Bringing innovative research into clinical practice

From laboratory development to production in the cleanroom: The Institute for Cell Therapeutics offers researchers advice and assistance in the manufacturing of new cell therapies. (Copyright: Karin Kaiser/MHH)

Using living cells for therapy is a promising alternative when traditional treatment methods fail in the fight against severe diseases. In addition to stem cell transplantation, therapies with genetically modified cells are now also approved as medicinal products for novel therapies in Europe. They are called Advanced Therapy Medicinal Products, or ATMPs for short, in their English designation. To prevent contamination with pathogens or unwanted effects, ATMPs must be produced under strictly controlled conditions according to the high quality standards of Good Manufacturing Practice (GMP) in cleanroom environments. This takes place at the MHH at the Institute for Cell Therapeutics, in the Cellular Therapy Centre (CTC) department. But the institute offers more than just manufacturing and quality control. One floor below, the ATMP-GMPDU development department provides research groups at MHH with their expertise and equipment to jointly realize innovative ideas for new cellular therapeutics.

Consulting from the start

"As a core facility, we support and advise research groups at MHH on how to implement their projects for the development of new cellular medicines according to GMP standards," says Dr. Ruth Esser, head of the development department. From the very beginning of a project, it is important to ensure that the requirements for later therapeutic application are met, emphasizes the cell biologist. This is especially true for the use of techniques and auxiliary substances. "From the start of the project, we already have the translation, the clinical application, in mind," explains the scientist. And there is much to consider, because even the best research idea can fail if it does not meet the later requirements of manufacturing facilities. "This sometimes involves trivial things like nutrient media or reagents that work flawlessly in the lab but are simply not approved for the production of a medicinal product and for use in patients," notes Dr. Esser. The core facility is aware of the specific requirements of potential industry partners and knows the strict regulations, manufacturing protocols, and systems of the responsible authorities such as the Gewerbeaufsichtsamt or the Paul-Ehrlich-Institut. As a link and translator between the scientists at MHH and the pharmaceutical companies, it ensures that research and manufacturing go hand in hand and reduces possible friction losses.

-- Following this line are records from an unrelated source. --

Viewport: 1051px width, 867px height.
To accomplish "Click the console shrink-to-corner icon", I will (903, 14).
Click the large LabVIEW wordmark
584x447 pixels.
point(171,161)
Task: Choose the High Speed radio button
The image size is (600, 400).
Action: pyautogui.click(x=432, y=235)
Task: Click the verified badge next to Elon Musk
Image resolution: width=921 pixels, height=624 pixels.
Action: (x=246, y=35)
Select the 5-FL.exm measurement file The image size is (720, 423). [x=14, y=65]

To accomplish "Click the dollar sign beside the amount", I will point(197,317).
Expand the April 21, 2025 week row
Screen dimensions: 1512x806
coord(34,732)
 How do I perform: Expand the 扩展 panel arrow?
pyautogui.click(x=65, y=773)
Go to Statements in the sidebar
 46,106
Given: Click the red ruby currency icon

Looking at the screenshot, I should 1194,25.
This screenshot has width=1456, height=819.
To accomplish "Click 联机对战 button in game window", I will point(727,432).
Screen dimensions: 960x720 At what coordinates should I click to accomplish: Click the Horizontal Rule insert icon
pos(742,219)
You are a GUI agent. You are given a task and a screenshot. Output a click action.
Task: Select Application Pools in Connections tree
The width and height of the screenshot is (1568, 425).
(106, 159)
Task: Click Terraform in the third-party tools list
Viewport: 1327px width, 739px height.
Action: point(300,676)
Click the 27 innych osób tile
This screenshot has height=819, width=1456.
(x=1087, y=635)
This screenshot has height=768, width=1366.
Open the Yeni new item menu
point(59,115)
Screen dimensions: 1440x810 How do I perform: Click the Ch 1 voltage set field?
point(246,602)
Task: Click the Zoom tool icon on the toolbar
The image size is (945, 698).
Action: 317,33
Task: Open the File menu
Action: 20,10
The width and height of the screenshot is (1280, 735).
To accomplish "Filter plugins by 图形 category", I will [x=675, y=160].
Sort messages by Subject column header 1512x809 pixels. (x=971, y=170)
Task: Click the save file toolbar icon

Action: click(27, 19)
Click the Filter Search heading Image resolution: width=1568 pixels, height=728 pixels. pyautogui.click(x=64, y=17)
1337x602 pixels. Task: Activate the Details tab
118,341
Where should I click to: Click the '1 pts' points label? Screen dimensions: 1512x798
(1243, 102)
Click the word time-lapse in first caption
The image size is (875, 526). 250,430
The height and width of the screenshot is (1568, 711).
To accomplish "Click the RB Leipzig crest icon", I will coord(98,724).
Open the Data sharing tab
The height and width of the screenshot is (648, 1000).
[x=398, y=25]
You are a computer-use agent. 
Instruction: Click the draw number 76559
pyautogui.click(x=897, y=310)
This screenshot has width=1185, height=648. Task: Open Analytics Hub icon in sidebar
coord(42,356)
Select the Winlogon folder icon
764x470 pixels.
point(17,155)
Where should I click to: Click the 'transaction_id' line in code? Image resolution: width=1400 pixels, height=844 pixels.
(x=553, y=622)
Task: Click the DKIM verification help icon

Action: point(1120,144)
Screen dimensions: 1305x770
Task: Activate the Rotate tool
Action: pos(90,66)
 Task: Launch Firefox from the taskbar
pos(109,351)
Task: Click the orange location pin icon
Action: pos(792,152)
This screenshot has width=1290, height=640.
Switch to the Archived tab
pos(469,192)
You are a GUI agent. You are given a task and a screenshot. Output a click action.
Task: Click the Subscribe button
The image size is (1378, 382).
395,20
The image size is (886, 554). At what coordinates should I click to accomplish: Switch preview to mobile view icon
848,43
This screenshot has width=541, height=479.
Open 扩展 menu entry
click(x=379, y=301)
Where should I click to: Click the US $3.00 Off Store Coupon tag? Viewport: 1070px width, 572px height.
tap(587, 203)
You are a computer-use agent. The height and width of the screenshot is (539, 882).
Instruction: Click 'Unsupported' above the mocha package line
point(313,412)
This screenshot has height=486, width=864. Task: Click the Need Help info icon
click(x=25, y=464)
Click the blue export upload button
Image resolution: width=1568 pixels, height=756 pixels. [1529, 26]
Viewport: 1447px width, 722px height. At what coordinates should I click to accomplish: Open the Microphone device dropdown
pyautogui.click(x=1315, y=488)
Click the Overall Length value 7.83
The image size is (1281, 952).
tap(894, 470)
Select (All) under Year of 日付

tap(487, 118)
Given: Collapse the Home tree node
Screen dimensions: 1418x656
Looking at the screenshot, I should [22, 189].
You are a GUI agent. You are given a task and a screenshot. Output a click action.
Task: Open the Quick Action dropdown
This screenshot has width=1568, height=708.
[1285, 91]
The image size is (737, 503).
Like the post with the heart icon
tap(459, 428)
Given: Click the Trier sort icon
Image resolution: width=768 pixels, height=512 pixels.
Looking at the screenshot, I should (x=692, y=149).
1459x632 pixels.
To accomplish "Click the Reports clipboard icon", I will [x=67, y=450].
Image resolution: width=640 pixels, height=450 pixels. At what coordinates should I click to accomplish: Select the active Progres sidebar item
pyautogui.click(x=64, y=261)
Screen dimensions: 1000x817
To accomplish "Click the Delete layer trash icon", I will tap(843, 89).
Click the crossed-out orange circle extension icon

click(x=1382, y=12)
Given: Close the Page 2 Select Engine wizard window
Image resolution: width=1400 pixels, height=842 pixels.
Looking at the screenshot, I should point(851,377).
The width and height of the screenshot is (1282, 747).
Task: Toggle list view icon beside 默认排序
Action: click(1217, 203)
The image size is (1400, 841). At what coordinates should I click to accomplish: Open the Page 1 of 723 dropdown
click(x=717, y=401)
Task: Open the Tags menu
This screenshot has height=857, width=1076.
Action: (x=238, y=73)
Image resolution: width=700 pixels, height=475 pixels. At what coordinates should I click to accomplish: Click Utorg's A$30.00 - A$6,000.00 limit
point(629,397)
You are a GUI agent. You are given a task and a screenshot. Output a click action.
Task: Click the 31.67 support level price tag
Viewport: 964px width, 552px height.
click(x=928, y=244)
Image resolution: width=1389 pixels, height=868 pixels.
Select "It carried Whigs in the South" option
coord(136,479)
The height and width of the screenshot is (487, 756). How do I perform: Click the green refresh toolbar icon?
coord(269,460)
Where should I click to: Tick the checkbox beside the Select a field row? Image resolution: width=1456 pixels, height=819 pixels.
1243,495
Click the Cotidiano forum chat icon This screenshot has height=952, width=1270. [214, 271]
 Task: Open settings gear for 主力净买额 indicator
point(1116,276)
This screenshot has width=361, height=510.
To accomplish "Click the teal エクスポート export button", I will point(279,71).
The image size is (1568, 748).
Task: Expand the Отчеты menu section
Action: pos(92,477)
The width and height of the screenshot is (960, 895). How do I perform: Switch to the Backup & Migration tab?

Risk of contamination excluded

However, the close collaboration between researchers and the GMPDU also has a very practical side. For certain phases of the experiment, MHH scientists can use the so-called Clinical Scale-Up Laboratory of the core facility, which offers them special equipment necessary for GMP-compliant work. This includes, for example, a device that allows the automatic production of cells. In this closed system, cells can be processed, genetically modified, and expanded in multiple steps. "With this cell processor, the risk of contamination is also eliminated without the addition of antibiotics," emphasizes Dr. Wolfgang Glienke, a scientific associate. Additional auxiliary devices, such as sterilized tubing connections or closures, are also necessary to work in compliance with GMP standards.

For preclinical research with cell cultures, the research unit also offers a large portfolio. "For example, we have developed standard procedures for isolating, activating, and expanding T and NK cells of the human immune system, which we make available to researchers at MHH as well as external companies," says Dr. Glienke. "Of course, we can also develop other cell culture models," adds the molecular biologist.

Fluorescence microscope enables long-term observation of cells

Before a newly developed cell therapeutic is put into production, it must of course be checked to see if it does what it is supposed to do. This is not so easy with living cells, because they need to be observed under conditions in which they can continue to survive. "For visual representation and long-term observation, we have a special fluorescence microscope with a dedicated incubation chamber that maintains temperature, humidity, and CO2 levels in the ideal range," says Dr. Glienke. It is also possible to investigate the interaction of different cell types and record it in a time-lapse video. A look through the microscope can show whether, for example, human T cells such as CARs and TRUCKs, genetically modified in the lab, actually recognize tumor cells better and attack them faster after activation. This service can also be used by research groups at MHH in collaboration with the core facility.

If the preclinical development of the new cell therapeutic is successfully completed, the process must still be checked at least three more times according to strict guidelines. This is done again in the cleanrooms of the CTC. "After validation is complete, the manufacturing license is applied for from the responsible state authority," says Dr. Lubomir Arseniev, head of the CTC. "A clinical trial is then decided at the federal level by the Paul-Ehrlich-Institut," he adds. Only after clinical testing does the new preparation have a chance to be approved on the market.